This is from the fifth canto of Sir Edwin Arnold's famous poem The Light of Asia, which was widely acclaimed for several decades after its publication in 1879. It is appreciated by few people today other than Buddhists. Please read it carefully and tomorrow I will make some comments on it that you may find interesting or surprising.
While the Master spake
Blew down the mount the dust of pattering feet,
White goats and black sheep winding slow their way,
With many a lingering nibble at the tufts,
And wanderings from the path, where water gleamed
Or wild figs hung. But always as they strayed
The herdsman cried, or slung his sling, and kept
The silly crowd still moving to the plain.
A ewe with couplets in the flock there was,
Some hurt had lamed one lamb, which toiled behind
Bleeding, while in the front its fellow skipped,
And the vexed dam hither and thither ran,
Fearful to lose this little one or that;
Which when our Lord did mark, full tenderly
He took the limping lamb upon his neck,
Saying, "Poor woolly mother, be at peace!
Whither thou goest I will bear thy care;
'Twere all as good to ease one beast of grief
As sit and watch the sorrows of the world
In yonder caverns with the priests who pray."
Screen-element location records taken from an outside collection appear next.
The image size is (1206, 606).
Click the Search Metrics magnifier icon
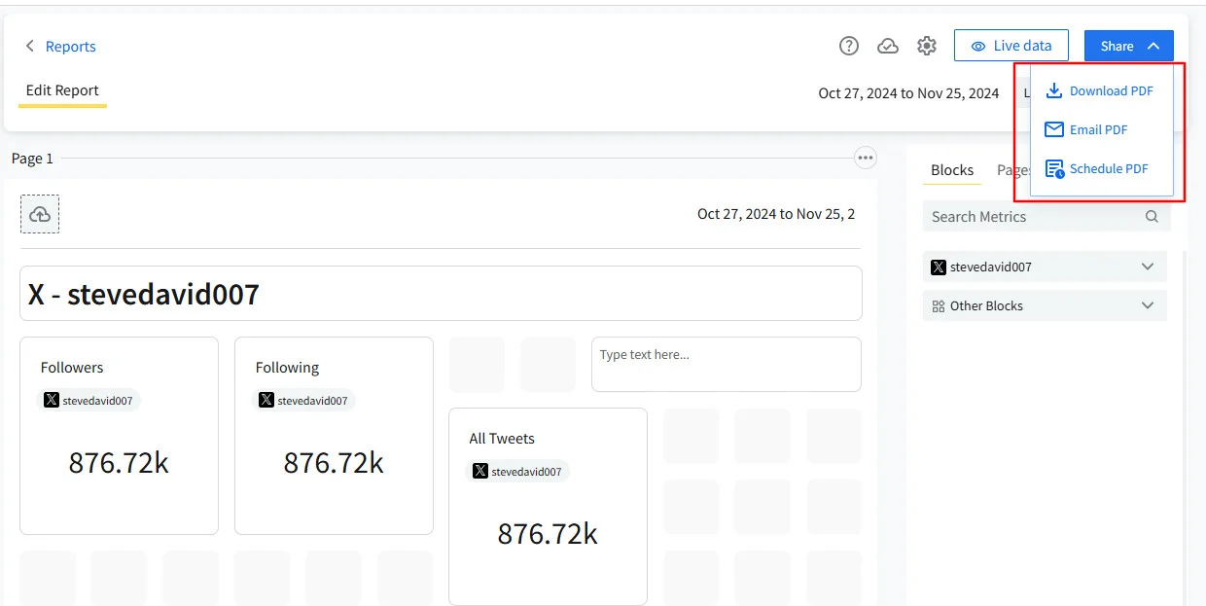tap(1152, 216)
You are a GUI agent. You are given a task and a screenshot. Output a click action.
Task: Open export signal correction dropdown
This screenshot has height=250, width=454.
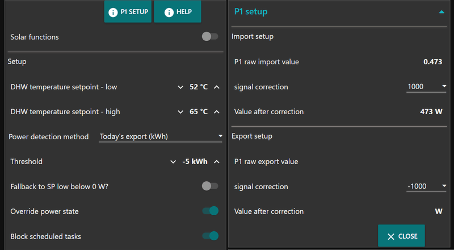click(427, 186)
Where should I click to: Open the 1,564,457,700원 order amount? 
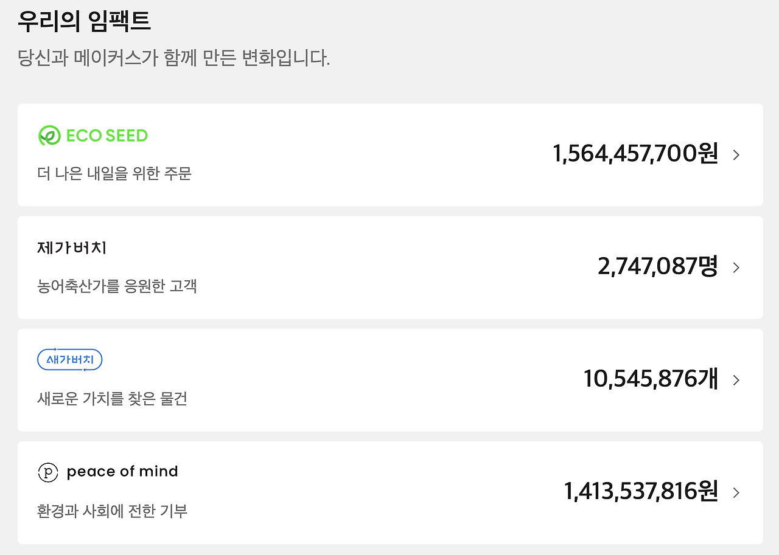coord(635,154)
"But," spake he to the herdsmen, "wherefore, friends!
Drive ye the flocks adown under high noon,
Since 'tis at evening that men fold their sheep?"
And answer gave the peasants: "We are sent
To fetch a sacrifice of goats five score,
And five score sheep, the which our Lord the King
Slayeth this night in worship of his gods."
Then said the Master: "I will also go!"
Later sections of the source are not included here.